### [Exercise directions]
All of the data below should be copied exactly as it stands.
********
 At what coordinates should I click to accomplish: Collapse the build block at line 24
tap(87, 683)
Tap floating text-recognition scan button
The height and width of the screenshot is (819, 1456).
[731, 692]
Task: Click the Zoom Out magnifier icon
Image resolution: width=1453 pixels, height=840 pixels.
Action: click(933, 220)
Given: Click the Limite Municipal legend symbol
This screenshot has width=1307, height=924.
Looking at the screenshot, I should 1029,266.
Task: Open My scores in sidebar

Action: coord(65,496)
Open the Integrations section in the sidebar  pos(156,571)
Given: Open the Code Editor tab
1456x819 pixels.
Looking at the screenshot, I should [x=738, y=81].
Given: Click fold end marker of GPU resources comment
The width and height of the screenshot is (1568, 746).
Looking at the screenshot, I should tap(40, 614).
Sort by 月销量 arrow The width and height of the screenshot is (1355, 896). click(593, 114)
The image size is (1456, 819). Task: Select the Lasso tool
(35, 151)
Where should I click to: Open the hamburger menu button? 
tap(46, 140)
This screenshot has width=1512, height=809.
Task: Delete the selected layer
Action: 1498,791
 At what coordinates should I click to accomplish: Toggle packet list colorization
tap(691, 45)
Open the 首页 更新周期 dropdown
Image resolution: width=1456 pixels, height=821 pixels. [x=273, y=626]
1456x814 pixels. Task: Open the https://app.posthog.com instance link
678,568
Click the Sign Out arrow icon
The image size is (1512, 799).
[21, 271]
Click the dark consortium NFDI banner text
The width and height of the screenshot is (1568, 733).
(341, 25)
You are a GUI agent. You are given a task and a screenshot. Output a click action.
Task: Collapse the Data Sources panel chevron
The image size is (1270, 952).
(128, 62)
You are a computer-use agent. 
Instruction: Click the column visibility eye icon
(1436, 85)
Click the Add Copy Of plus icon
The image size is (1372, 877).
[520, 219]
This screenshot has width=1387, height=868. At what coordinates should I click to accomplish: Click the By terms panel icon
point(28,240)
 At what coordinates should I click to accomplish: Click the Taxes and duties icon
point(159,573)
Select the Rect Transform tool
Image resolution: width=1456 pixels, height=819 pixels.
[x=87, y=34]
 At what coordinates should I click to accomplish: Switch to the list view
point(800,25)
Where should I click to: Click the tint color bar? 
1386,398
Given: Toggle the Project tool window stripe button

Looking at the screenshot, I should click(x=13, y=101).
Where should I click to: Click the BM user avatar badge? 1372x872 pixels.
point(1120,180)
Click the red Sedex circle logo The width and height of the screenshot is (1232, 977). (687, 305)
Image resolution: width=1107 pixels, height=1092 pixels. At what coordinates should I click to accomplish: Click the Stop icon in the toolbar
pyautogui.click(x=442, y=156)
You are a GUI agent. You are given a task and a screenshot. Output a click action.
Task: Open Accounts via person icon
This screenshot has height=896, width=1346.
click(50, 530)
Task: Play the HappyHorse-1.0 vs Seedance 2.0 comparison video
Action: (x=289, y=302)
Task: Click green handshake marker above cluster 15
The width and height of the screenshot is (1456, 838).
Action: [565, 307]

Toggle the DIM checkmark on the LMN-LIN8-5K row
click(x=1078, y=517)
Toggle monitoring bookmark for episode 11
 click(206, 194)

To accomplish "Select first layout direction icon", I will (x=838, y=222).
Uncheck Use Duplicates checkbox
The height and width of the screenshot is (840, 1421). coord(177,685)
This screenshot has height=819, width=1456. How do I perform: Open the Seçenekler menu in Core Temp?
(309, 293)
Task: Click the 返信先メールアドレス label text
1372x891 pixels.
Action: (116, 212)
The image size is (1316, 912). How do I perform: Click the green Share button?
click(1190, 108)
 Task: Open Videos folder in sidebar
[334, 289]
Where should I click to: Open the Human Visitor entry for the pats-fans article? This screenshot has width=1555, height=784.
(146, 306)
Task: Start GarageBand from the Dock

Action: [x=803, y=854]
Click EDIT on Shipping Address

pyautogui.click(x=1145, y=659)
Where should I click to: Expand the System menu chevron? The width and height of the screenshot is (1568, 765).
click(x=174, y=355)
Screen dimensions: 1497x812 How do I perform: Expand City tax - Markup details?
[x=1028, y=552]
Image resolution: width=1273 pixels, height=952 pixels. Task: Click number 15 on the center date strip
********
### [Reply]
 At what coordinates should I click to accomplish: Collapse the build block at line 24
tap(87, 683)
Tap floating text-recognition scan button
The height and width of the screenshot is (819, 1456).
[731, 692]
Task: Click the Zoom Out magnifier icon
Image resolution: width=1453 pixels, height=840 pixels.
Action: click(933, 220)
Given: Click the Limite Municipal legend symbol
This screenshot has width=1307, height=924.
Looking at the screenshot, I should 1029,266.
Task: Open My scores in sidebar

Action: coord(65,496)
Open the Integrations section in the sidebar  pos(156,571)
Given: Open the Code Editor tab
1456x819 pixels.
Looking at the screenshot, I should [x=738, y=81].
Given: Click fold end marker of GPU resources comment
The width and height of the screenshot is (1568, 746).
Looking at the screenshot, I should tap(40, 614).
Sort by 月销量 arrow The width and height of the screenshot is (1355, 896). click(593, 114)
The image size is (1456, 819). Task: Select the Lasso tool
(35, 151)
Where should I click to: Open the hamburger menu button? 
tap(46, 140)
This screenshot has width=1512, height=809.
Task: Delete the selected layer
Action: 1498,791
 At what coordinates should I click to accomplish: Toggle packet list colorization
tap(691, 45)
Open the 首页 更新周期 dropdown
Image resolution: width=1456 pixels, height=821 pixels. [x=273, y=626]
1456x814 pixels. Task: Open the https://app.posthog.com instance link
678,568
Click the Sign Out arrow icon
The image size is (1512, 799).
[21, 271]
Click the dark consortium NFDI banner text
The width and height of the screenshot is (1568, 733).
(341, 25)
You are a GUI agent. You are given a task and a screenshot. Output a click action.
Task: Collapse the Data Sources panel chevron
The image size is (1270, 952).
(128, 62)
You are a computer-use agent. 
Instruction: Click the column visibility eye icon
(1436, 85)
Click the Add Copy Of plus icon
The image size is (1372, 877).
[520, 219]
This screenshot has width=1387, height=868. At what coordinates should I click to accomplish: Click the By terms panel icon
point(28,240)
 At what coordinates should I click to accomplish: Click the Taxes and duties icon
point(159,573)
Select the Rect Transform tool
Image resolution: width=1456 pixels, height=819 pixels.
[x=87, y=34]
 At what coordinates should I click to accomplish: Switch to the list view
point(800,25)
Where should I click to: Click the tint color bar? 
1386,398
Given: Toggle the Project tool window stripe button

Looking at the screenshot, I should click(x=13, y=101).
Where should I click to: Click the BM user avatar badge? 1372x872 pixels.
point(1120,180)
Click the red Sedex circle logo The width and height of the screenshot is (1232, 977). (687, 305)
Image resolution: width=1107 pixels, height=1092 pixels. At what coordinates should I click to accomplish: Click the Stop icon in the toolbar
pyautogui.click(x=442, y=156)
You are a GUI agent. You are given a task and a screenshot. Output a click action.
Task: Open Accounts via person icon
This screenshot has height=896, width=1346.
click(50, 530)
Task: Play the HappyHorse-1.0 vs Seedance 2.0 comparison video
Action: (x=289, y=302)
Task: Click green handshake marker above cluster 15
The width and height of the screenshot is (1456, 838).
Action: [565, 307]

Toggle the DIM checkmark on the LMN-LIN8-5K row
click(x=1078, y=517)
Toggle monitoring bookmark for episode 11
 click(206, 194)

To accomplish "Select first layout direction icon", I will (x=838, y=222).
Uncheck Use Duplicates checkbox
The height and width of the screenshot is (840, 1421). coord(177,685)
This screenshot has height=819, width=1456. How do I perform: Open the Seçenekler menu in Core Temp?
(309, 293)
Task: Click the 返信先メールアドレス label text
1372x891 pixels.
Action: (116, 212)
The image size is (1316, 912). How do I perform: Click the green Share button?
click(1190, 108)
 Task: Open Videos folder in sidebar
[334, 289]
Where should I click to: Open the Human Visitor entry for the pats-fans article? This screenshot has width=1555, height=784.
(146, 306)
Task: Start GarageBand from the Dock

Action: [x=803, y=854]
Click EDIT on Shipping Address

pyautogui.click(x=1145, y=659)
Where should I click to: Expand the System menu chevron? The width and height of the screenshot is (1568, 765).
click(x=174, y=355)
Screen dimensions: 1497x812 How do I perform: Expand City tax - Markup details?
[x=1028, y=552]
Image resolution: width=1273 pixels, height=952 pixels. Task: Click number 15 on the center date strip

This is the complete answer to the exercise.